(Information given begins)

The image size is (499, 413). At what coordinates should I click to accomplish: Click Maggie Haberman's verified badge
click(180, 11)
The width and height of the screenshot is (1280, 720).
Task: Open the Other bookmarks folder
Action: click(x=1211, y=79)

(Information given ends)

- **What the task requires**
Give every entry again in full, precisely as written above.

- **Written solution**
The image size is (499, 413). At what coordinates should I click to accomplish: Click Maggie Haberman's verified badge
click(180, 11)
The width and height of the screenshot is (1280, 720).
Task: Open the Other bookmarks folder
Action: click(x=1211, y=79)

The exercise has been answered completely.